Closed
Description
The simple pip install cryptography
command does not work on OS X (only tested on El Capitan).
What I tried:
brew install openssl
pip install cryptography
results in
build/temp.macosx-10.9-intel-2.7/_openssl.c:425:10: fatal error: 'openssl/aes.h' file not found
#include <openssl/aes.h>
^
1 error generated.
error: command 'clang' failed with exit status 1
The following workaround helped:
$ ARCHFLAGS="-arch x86_64" LDFLAGS="-L/usr/local/opt/openssl/lib" \
CFLAGS="-I/usr/local/opt/openssl/include" pip install cryptography
Activity
reaperhulk commentedon Jan 28, 2016
Upgrade your pip as you appear to be using a version that predates support for binary wheels. What does
pip --version
give you?ctismer commentedon Jan 28, 2016
No, I use wheel support myself since a long time. There seems to be a reason that prevents
the application of a wheel.
Also I don't think it is correct if it enforces wheels.

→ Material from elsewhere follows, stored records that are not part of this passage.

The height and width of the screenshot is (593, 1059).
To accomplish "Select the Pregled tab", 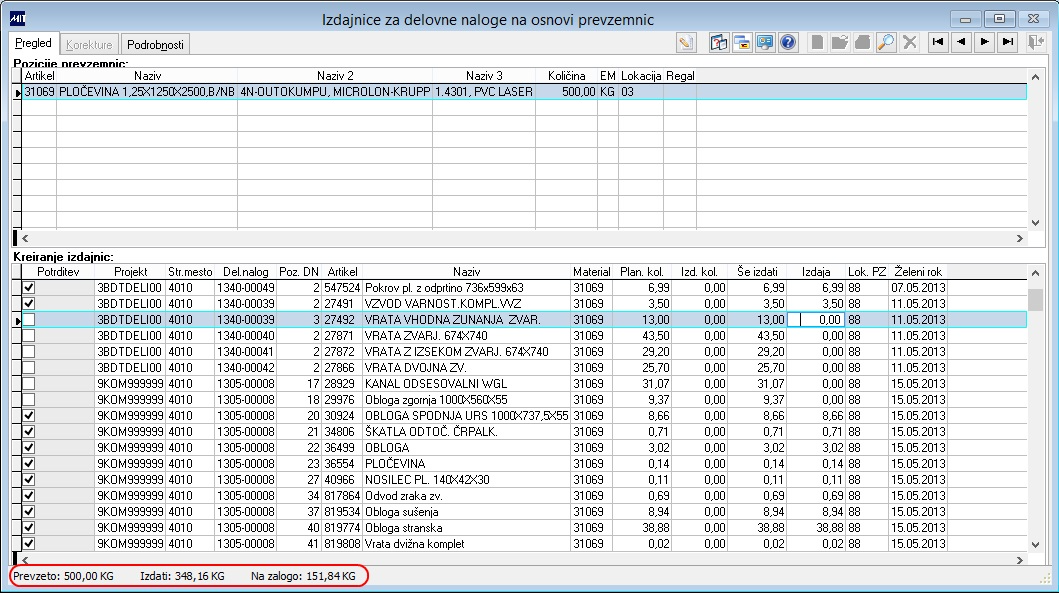I will point(33,44).
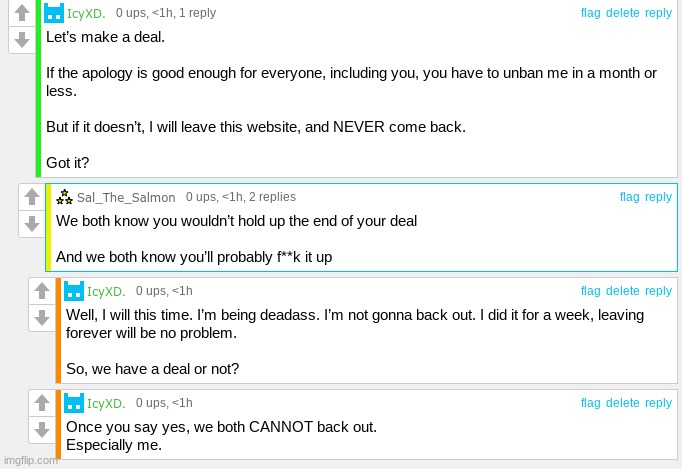Click IcyXD's avatar on the top comment

pos(56,13)
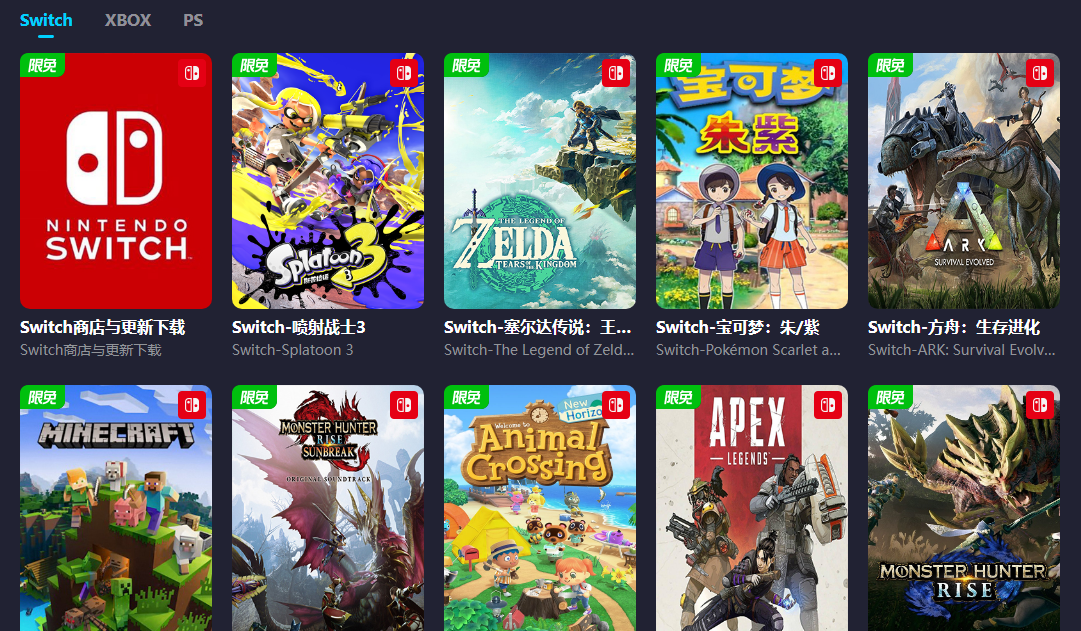The width and height of the screenshot is (1081, 631).
Task: Click green 限免 badge on Minecraft cover
Action: coord(42,397)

reaperhulk commentedon Jan 28, 2016
Perhaps an explanation of why cryptography prefers wheels would be helpful here.
cryptography ships with an OpenSSL backend. This backend needs to be compiled and linked against libssl and libcrypto. OS X historically has shipped with OpenSSL, but Apple made the decision to deprecate and strongly recommend against its use starting with OS X 10.7. While we previously supported linking against it, this support is being dropped as the 0.9.8 series is no longer supported by the OpenSSL project and is also so old that major features necessary for modern TLS support are not present. Since we need to compile against a newer version then an alternate version of OpenSSL must be installed (typically by either homebrew or macports). Unfortunately, since Apple still ships the 0.9.8 libraries (but not the headers as of OS X El Capitan) these newer OpenSSL libraries can't safely be put in the default lib search path. So, our options were to either force anyone who wanted to install cryptography to install openssl separately and understand the C toolchain enough to provide the proper include/linker flags, or build a static wheel that would allow
pip install cryptography
to work with no compiler required at all.Of course, we do still document how to build it on OS X using
LDFLAGS
andCFLAGS
to dynamically link against a user-installed OpenSSL, so it's not correct to state that we require them. When callingpip install
it preferentially uses them because it dramatically simplifies the install process for the vast majority of our OS X and Windows users.In general this binary wheel resolution process is pretty reliable, but sometimes edge cases occur. We currently upload two OS X wheels for each Python we support (a 10_6 SDK version and a 10_10). pip 8 altered its wheel compatibility code to prefer the newest compatible wheel. In your case it appears you're running on Mavericks, so the 10_6 SDK wheel should have been downloaded. To test I just booted a Mavericks VM and using pip 8.0.2 I got the 10_6 wheel as expected with
pip install cryptography
, so I'm not sure what's going on. You may want to open an issue with pip.ctismer commentedon Jan 28, 2016
Thanks for the explanation. No, as stated on top, I used El Capitan, which is 10.11.2 .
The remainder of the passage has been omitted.